- _Written request a_
According to the forum thread on XPath in RapidMiner below, in which application do the poster's XPath commands work correctly?
[START OF Source excerpt]
XPATH commands working in Google docs, but not in Rapidminer

Aj
Aj New Altair Community Member
edited November 5 in Community Q&A
Hello

I am trying to extract text in Rapidminer using XPATH.

I am not able to extract
the following text "(6:4,6:7,3:6) from the following HTML code.
<div id="event-status-name">
<p id="event-status" class="result">
  <span class="bold" id="event-status-    finished">Final result 1:2</span>    (6:4,6<sup>3</sup>:7,3:6)</p></div>

I am able to extract the text "Final result 1:2" as it associated alone with class="bold" and id="event-status-finished". But, id="event-status-name" of div tag is associated with both id="event-status-name" and span tag.

I tried many versions to make it work. Some of them are

//div[@id='event-status-name'] and the corresponding rapidminer command
//h:div[@id='event-status-name']/text()

It works fine with XPATH in Google docs, but not in rapidminer. Also, when I remove "text()" in rapidminer, the code does not have the text that I am looking for, i.e the text area is blank. Any ideas as to why it is like that?

In the above code, the string "Final Result ..." along with score is displayed. In the following code,

//p[@id='event-status'][@class='result']/text()
only score related text is displayed correctly in XPATH. But, the corresponding rapidminer command
//h:p[@id='event-status'][@class='result']/text()
displays blank space

I even tried normalizing command to remove white space
//fn:normalize-space[//h:p[@id='event-status']/text()]

I tried different other versions like

//span[@class='bold'][@id='event-status-finished']/../text()
->
//h:span[@class='bold'][@id='event-status-finished']/../text()

All of them work fine in Google docs, but not in rapidminer, i.e they just display blank space in the corresponding column.
[END OF Source excerpt]
- _Written request b_
Rewrite the listing below with every occurrence of "icon" replaced by "symbol", keeping everything else unchanged, and leave the pictures out.
[START OF Listed records]
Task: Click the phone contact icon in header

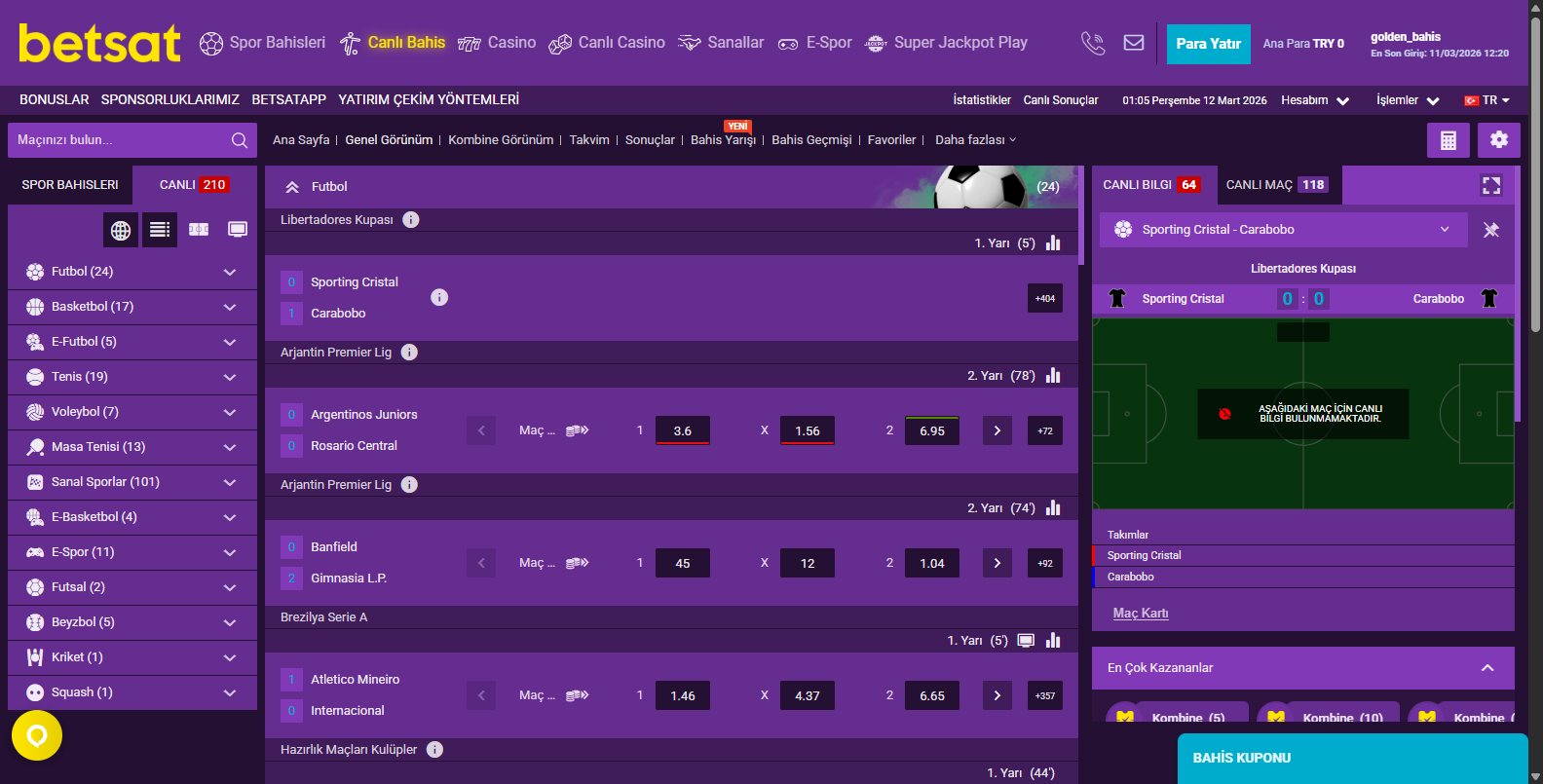Action: point(1093,43)
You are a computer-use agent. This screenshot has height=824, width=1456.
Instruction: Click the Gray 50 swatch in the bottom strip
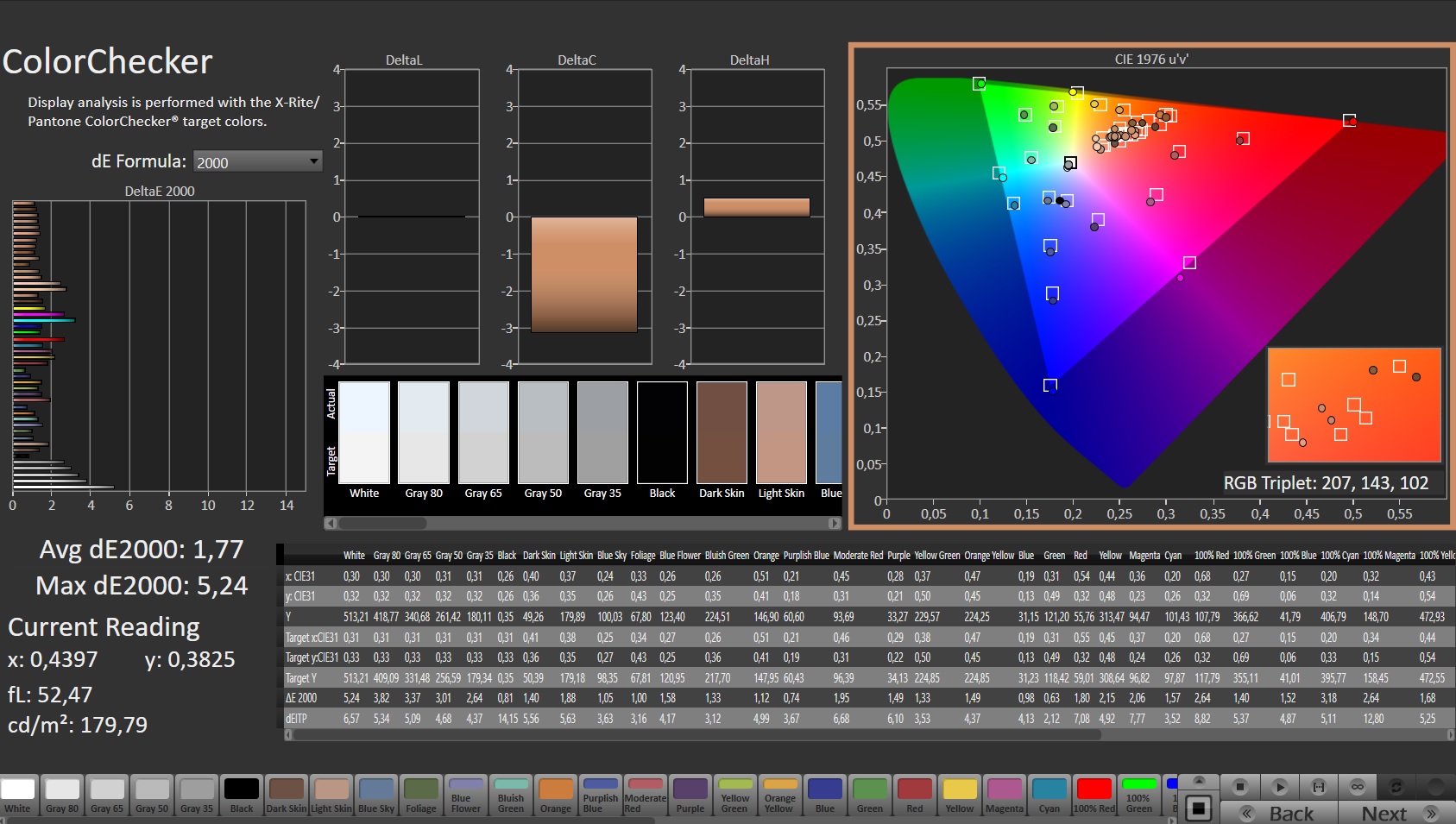point(152,795)
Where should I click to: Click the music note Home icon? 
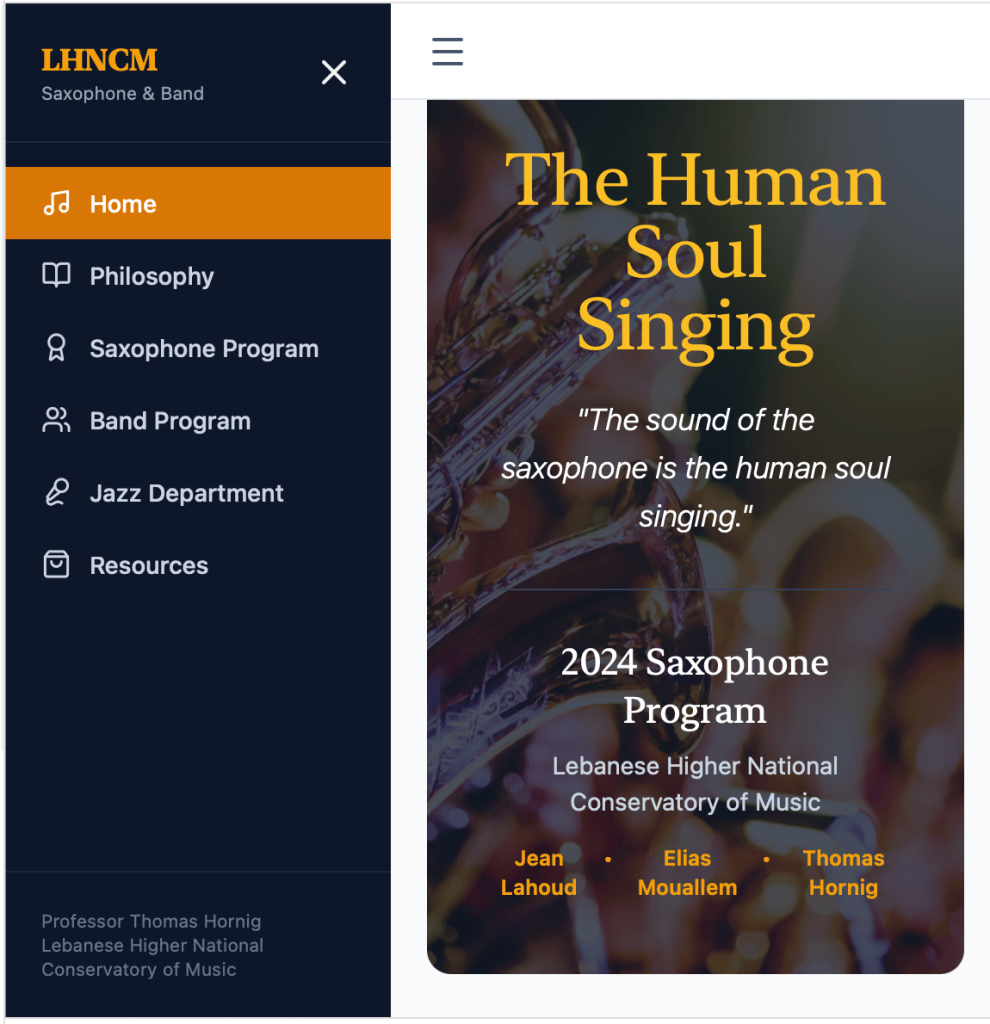pyautogui.click(x=56, y=204)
[END OF Listed records]
- _Problem solution a_
Google docs

- _Problem solution b_
Task: Click the phone contact symbol in header

Action: point(1093,43)
You are a computer-use agent. This screenshot has height=824, width=1456.
Instruction: Click the Gray 50 swatch in the bottom strip
point(152,795)
Where should I click to: Click the music note Home symbol? 
pyautogui.click(x=56, y=204)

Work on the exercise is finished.